# GIVEN ENTRIES
++++++
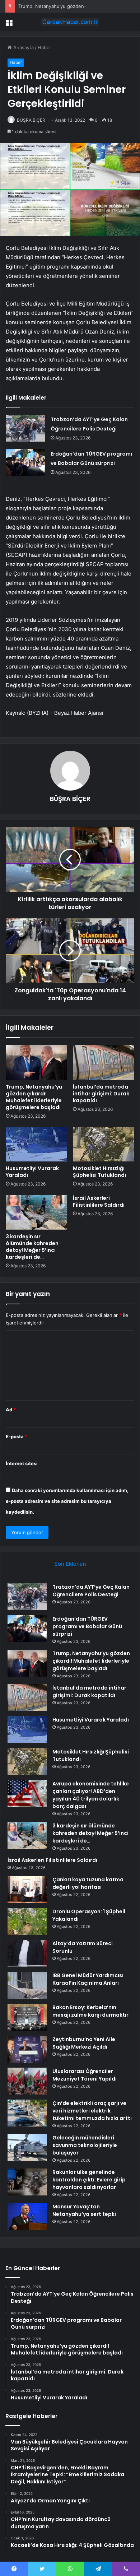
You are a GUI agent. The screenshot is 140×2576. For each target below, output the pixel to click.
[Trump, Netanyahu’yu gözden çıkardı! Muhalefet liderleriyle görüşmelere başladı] (36, 1062)
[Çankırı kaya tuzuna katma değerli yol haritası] (27, 1889)
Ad (11, 1409)
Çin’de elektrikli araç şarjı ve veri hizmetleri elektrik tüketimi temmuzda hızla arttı (92, 2111)
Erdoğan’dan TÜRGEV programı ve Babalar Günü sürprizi (87, 1626)
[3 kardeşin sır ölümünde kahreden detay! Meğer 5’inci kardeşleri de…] (36, 1212)
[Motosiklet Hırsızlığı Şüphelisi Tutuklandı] (103, 1144)
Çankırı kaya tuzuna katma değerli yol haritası (87, 1883)
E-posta (16, 1436)
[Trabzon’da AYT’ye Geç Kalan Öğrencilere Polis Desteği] (25, 428)
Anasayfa (23, 47)
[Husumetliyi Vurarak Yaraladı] (36, 1144)
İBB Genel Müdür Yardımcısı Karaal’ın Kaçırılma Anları (87, 1979)
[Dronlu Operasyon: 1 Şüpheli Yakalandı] (27, 1921)
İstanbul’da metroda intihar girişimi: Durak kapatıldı (101, 1093)
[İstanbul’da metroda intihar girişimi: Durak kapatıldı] (103, 1062)
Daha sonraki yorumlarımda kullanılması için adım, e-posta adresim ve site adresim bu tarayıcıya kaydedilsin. (67, 1501)
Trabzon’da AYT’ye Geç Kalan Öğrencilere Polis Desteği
++++++
# TASK
Lines from the one containing "[Trump, Netanyahu’yu gözden" through the last line of the records, restated word for word: that is the whole response.

# FINAL ANSWER
[Trump, Netanyahu’yu gözden çıkardı! Muhalefet liderleriyle görüşmelere başladı] (36, 1062)
[Çankırı kaya tuzuna katma değerli yol haritası] (27, 1889)
Ad (11, 1409)
Çin’de elektrikli araç şarjı ve veri hizmetleri elektrik tüketimi temmuzda hızla arttı (92, 2111)
Erdoğan’dan TÜRGEV programı ve Babalar Günü sürprizi (87, 1626)
[3 kardeşin sır ölümünde kahreden detay! Meğer 5’inci kardeşleri de…] (36, 1212)
[Motosiklet Hırsızlığı Şüphelisi Tutuklandı] (103, 1144)
Çankırı kaya tuzuna katma değerli yol haritası (87, 1883)
E-posta (16, 1436)
[Trabzon’da AYT’ye Geç Kalan Öğrencilere Polis Desteği] (25, 428)
Anasayfa (23, 47)
[Husumetliyi Vurarak Yaraladı] (36, 1144)
İBB Genel Müdür Yardımcısı Karaal’ın Kaçırılma Anları (87, 1979)
[Dronlu Operasyon: 1 Şüpheli Yakalandı] (27, 1921)
İstanbul’da metroda intihar girişimi: Durak kapatıldı (101, 1093)
[İstanbul’da metroda intihar girişimi: Durak kapatıldı] (103, 1062)
Daha sonraki yorumlarımda kullanılması için adım, e-posta adresim ve site adresim bu tarayıcıya kaydedilsin. (67, 1501)
Trabzon’da AYT’ye Geç Kalan Öğrencilere Polis Desteği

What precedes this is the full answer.